Is RSV more serious in babies or adults?
RSV can be serious at both extremes of age, but the risk profile differs. In infants, especially those younger than 6 months of age, RSV is a major cause of bronchiolitis and hospitalization. In adults, severe disease is concentrated in older adults, frail patients, nursing home residents, and those with chronic cardiopulmonary disease or immunocompromise.
How long does RSV usually last?
In most patients, RSV illness lasts about one to two weeks. However, cough and fatigue may linger beyond the acute phase. In infants, symptom severity often peaks several days into the illness rather than at onset.

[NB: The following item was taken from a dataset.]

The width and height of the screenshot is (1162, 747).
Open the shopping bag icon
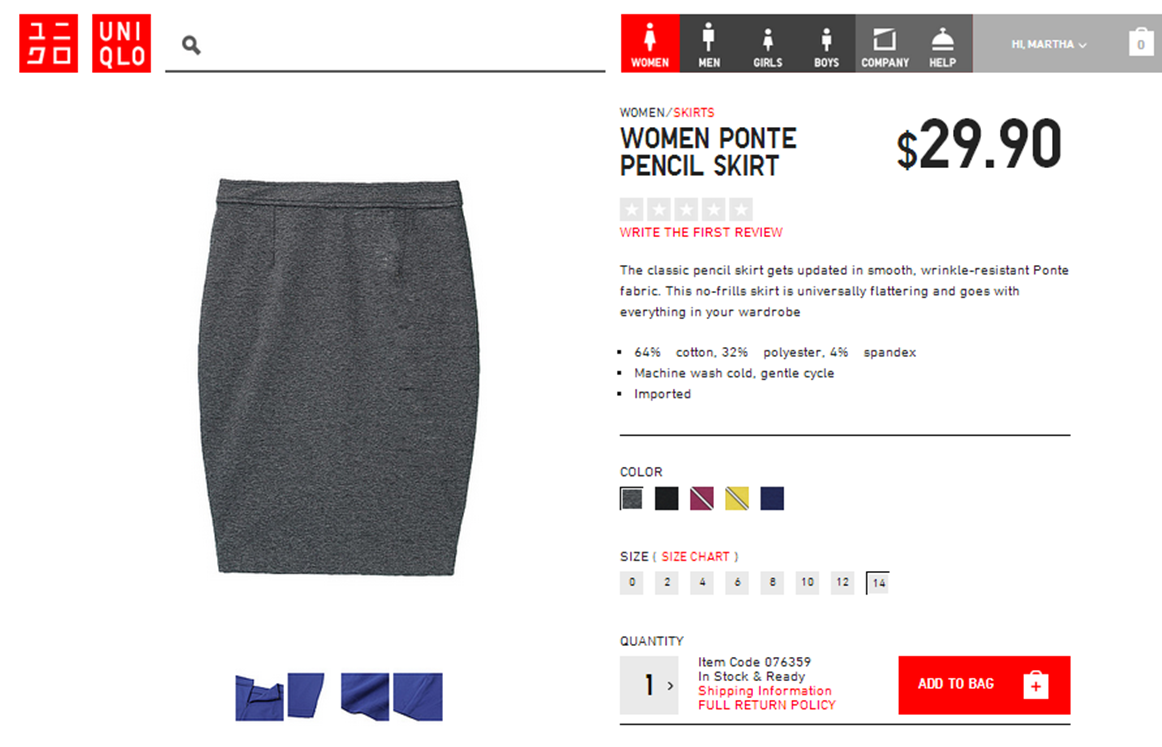coord(1141,42)
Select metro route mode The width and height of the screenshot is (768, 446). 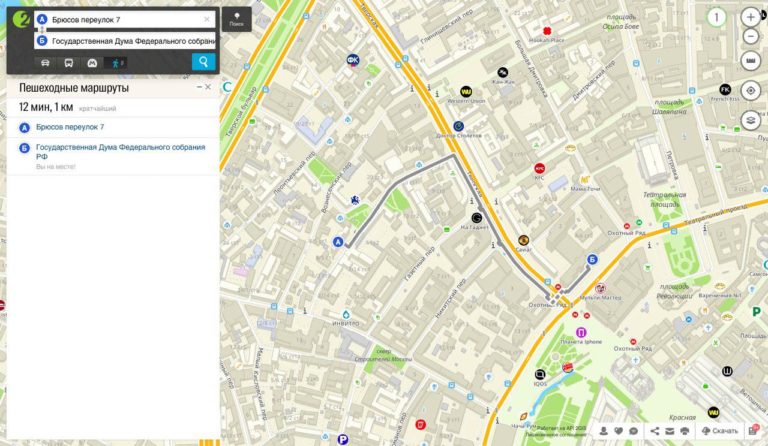click(92, 62)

How long can infants spread RSV?
Infants may spread RSV longer than healthy older children and adults. Although many patients are contagious for three to eight days, some infants can shed virus and remain contagious for four weeks or longer.
When should an infant with suspected RSV be evaluated urgently?
Urgent evaluation is warranted for apnea, cyanosis, persistent tachypnea, retractions, nasal flaring, grunting, inability to maintain hydration, lethargy, or worsening respiratory effort. Declining oral intake in a young infant should also prompt concern, particularly during days 3 to 5 of illness when symptoms may intensify.
Should every patient with suspected RSV be tested?
No. RSV testing is most useful when confirmation will influence treatment decisions, infection prevention measures, patient cohorting, or diagnostic clarity in high-risk patients. In otherwise healthy outpatients with mild disease, test results often do not change management.
What is the best test for RSV?
Molecular testing, including NAAT or PCR-based assays, is generally the most sensitive approach and is preferred when diagnostic accuracy matters. Antigen tests offer faster results but have lower sensitivity, particularly in adults.
Who should receive the RSV vaccine between ages 50 and 74?
Adults ages 50 to 74 years should receive a single dose of RSV vaccine if they are at increased risk for severe disease. This includes many patients with chronic heart or lung disease, immunocompromise, end-stage renal disease, complicated diabetes, severe obesity, neuromuscular disease that impairs airway clearance, or nursing home residence.
How dangerous is RSV for seniors?
RSV can be clinically significant in seniors and is associated with hospitalization, pneumonia, exacerbation of chronic cardiopulmonary disease, and death. Risk is highest in adults age 75 years and older, as well as in frail adults and those with major underlying disease.
Is there a specific antiviral treatment for RSV in most adults?
For most immunocompetent adults, treatment is supportive. Management focuses on symptom control, hydration, monitoring for complications, and distinguishing RSV from other viral illnesses for which targeted therapies may exist, such as influenza or COVID-19.
Does RSV always cause fever?
No. Fever may occur, but it is not universal. Infants in particular may have RSV without a documented fever, even when lower respiratory tract disease is present.